• WORK INSTRUCTION
Print, exactly as written, every line from the first line of the records below through the line containing "Task: Click reactions", and nothing further.

Collected data entries
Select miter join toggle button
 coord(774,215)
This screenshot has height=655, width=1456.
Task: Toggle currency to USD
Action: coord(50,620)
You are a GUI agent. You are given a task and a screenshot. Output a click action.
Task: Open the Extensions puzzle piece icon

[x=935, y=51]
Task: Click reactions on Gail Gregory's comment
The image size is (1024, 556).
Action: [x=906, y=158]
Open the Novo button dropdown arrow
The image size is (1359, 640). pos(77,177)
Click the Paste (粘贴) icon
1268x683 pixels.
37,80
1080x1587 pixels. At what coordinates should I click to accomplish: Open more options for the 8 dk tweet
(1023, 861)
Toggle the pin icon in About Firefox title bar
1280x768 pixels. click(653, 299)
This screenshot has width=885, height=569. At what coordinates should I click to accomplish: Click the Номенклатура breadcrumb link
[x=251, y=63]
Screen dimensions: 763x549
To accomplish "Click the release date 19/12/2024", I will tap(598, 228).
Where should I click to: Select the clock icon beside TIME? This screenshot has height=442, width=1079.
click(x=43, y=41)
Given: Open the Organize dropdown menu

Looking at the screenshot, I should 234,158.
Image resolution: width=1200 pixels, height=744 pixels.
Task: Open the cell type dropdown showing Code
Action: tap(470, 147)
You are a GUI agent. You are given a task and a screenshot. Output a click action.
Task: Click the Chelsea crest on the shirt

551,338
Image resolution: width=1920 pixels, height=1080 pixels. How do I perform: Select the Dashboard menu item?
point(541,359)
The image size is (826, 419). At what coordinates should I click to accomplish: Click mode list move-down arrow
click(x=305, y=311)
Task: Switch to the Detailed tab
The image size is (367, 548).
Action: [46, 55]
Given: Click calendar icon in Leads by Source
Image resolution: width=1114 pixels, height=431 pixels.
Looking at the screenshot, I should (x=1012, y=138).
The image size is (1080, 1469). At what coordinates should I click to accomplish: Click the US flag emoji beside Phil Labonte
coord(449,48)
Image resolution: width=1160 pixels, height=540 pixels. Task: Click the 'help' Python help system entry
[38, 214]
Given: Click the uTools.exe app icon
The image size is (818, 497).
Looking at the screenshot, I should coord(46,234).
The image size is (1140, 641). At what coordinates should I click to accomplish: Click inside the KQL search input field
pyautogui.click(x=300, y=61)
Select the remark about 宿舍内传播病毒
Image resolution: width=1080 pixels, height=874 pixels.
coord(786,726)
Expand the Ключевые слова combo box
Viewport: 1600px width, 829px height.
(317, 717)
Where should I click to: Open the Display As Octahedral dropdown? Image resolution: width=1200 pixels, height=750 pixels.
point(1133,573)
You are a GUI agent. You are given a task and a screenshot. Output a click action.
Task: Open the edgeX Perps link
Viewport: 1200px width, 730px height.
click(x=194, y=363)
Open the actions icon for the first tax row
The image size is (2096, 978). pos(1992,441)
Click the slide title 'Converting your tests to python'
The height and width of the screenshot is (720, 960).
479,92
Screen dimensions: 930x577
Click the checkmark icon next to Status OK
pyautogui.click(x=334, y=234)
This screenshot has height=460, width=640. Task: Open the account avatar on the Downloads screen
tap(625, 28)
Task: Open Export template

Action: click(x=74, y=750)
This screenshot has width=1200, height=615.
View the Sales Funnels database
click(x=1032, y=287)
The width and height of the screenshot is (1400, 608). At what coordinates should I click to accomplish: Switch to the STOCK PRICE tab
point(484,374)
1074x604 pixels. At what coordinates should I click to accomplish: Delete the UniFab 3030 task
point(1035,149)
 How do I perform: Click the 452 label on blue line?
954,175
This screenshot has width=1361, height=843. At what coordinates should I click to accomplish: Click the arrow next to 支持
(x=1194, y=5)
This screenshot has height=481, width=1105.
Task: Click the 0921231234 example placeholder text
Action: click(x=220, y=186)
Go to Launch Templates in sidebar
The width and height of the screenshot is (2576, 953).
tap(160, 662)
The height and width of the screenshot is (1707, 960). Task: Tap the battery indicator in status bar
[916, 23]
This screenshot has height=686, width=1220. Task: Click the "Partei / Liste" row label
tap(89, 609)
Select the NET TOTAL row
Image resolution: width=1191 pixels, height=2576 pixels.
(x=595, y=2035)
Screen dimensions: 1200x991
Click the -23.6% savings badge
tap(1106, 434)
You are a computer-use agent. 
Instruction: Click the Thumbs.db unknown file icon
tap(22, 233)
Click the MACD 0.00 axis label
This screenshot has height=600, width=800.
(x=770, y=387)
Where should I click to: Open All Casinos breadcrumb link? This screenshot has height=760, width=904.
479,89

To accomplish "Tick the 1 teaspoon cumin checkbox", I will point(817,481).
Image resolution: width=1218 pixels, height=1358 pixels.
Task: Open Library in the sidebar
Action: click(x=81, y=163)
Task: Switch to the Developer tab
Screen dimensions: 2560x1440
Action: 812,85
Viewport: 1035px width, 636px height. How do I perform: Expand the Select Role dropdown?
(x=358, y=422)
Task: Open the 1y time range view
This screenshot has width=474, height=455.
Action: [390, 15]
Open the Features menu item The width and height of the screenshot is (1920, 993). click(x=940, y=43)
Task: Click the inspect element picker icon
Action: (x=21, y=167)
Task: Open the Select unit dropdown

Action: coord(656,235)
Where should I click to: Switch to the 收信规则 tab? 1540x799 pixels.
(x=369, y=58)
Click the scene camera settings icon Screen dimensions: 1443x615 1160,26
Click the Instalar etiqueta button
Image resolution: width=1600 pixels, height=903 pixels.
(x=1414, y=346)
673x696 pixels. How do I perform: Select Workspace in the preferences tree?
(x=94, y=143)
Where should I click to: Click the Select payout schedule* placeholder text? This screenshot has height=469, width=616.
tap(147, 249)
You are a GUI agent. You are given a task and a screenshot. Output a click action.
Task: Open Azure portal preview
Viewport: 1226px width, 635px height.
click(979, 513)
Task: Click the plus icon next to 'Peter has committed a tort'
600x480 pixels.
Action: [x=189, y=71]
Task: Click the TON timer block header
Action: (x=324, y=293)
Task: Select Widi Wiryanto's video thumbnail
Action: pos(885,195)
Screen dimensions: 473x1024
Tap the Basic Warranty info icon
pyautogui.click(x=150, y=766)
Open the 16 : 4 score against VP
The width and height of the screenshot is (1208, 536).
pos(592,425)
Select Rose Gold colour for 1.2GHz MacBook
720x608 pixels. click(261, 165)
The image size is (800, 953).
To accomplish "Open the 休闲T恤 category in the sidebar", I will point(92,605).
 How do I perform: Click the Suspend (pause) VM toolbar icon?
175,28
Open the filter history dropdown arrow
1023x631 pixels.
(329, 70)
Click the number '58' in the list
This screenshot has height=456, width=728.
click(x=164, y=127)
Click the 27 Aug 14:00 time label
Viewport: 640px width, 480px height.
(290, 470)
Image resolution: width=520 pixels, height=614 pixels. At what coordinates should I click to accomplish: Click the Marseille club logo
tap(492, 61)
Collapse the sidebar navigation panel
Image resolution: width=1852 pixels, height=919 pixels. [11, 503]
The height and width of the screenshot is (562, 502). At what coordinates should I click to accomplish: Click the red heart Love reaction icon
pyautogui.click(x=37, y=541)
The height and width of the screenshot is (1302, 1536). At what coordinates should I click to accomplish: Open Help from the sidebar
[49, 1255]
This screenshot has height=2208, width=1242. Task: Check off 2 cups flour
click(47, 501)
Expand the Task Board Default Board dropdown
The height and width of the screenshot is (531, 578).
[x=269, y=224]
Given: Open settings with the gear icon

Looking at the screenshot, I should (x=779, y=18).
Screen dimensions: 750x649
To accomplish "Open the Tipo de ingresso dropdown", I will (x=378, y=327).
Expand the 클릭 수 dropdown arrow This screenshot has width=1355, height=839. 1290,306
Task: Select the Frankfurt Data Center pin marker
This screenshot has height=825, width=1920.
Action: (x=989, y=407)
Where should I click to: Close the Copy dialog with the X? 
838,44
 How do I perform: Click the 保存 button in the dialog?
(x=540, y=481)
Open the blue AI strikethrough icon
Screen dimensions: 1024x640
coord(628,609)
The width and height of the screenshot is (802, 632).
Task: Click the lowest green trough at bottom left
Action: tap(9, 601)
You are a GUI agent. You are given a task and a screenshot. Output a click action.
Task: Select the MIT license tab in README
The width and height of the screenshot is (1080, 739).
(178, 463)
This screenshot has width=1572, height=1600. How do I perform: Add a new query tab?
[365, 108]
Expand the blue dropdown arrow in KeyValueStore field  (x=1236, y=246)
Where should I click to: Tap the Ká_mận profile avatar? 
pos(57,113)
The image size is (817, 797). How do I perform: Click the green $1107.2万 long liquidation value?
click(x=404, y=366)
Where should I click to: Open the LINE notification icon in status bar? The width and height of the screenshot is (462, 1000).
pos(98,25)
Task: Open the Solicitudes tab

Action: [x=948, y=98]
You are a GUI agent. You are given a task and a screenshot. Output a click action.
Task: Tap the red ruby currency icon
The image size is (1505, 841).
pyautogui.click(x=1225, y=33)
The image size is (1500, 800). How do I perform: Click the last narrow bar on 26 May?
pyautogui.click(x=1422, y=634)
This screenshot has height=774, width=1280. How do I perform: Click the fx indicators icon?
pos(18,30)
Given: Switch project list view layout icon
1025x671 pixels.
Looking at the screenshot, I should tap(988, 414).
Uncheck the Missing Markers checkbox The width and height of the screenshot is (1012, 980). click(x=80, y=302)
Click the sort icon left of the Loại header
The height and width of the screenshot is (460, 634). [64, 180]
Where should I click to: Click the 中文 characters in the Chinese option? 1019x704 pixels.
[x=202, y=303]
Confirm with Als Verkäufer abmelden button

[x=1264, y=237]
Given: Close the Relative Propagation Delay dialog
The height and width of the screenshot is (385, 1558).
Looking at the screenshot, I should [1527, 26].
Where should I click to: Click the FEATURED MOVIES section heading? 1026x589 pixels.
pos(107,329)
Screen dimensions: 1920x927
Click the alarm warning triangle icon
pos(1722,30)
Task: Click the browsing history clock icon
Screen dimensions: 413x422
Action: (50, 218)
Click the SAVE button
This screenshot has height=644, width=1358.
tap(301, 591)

• WORKED SOLUTION
Select miter join toggle button
 coord(774,215)
This screenshot has height=655, width=1456.
Task: Toggle currency to USD
Action: coord(50,620)
You are a GUI agent. You are given a task and a screenshot. Output a click action.
Task: Open the Extensions puzzle piece icon

[x=935, y=51]
Task: Click reactions on Gail Gregory's comment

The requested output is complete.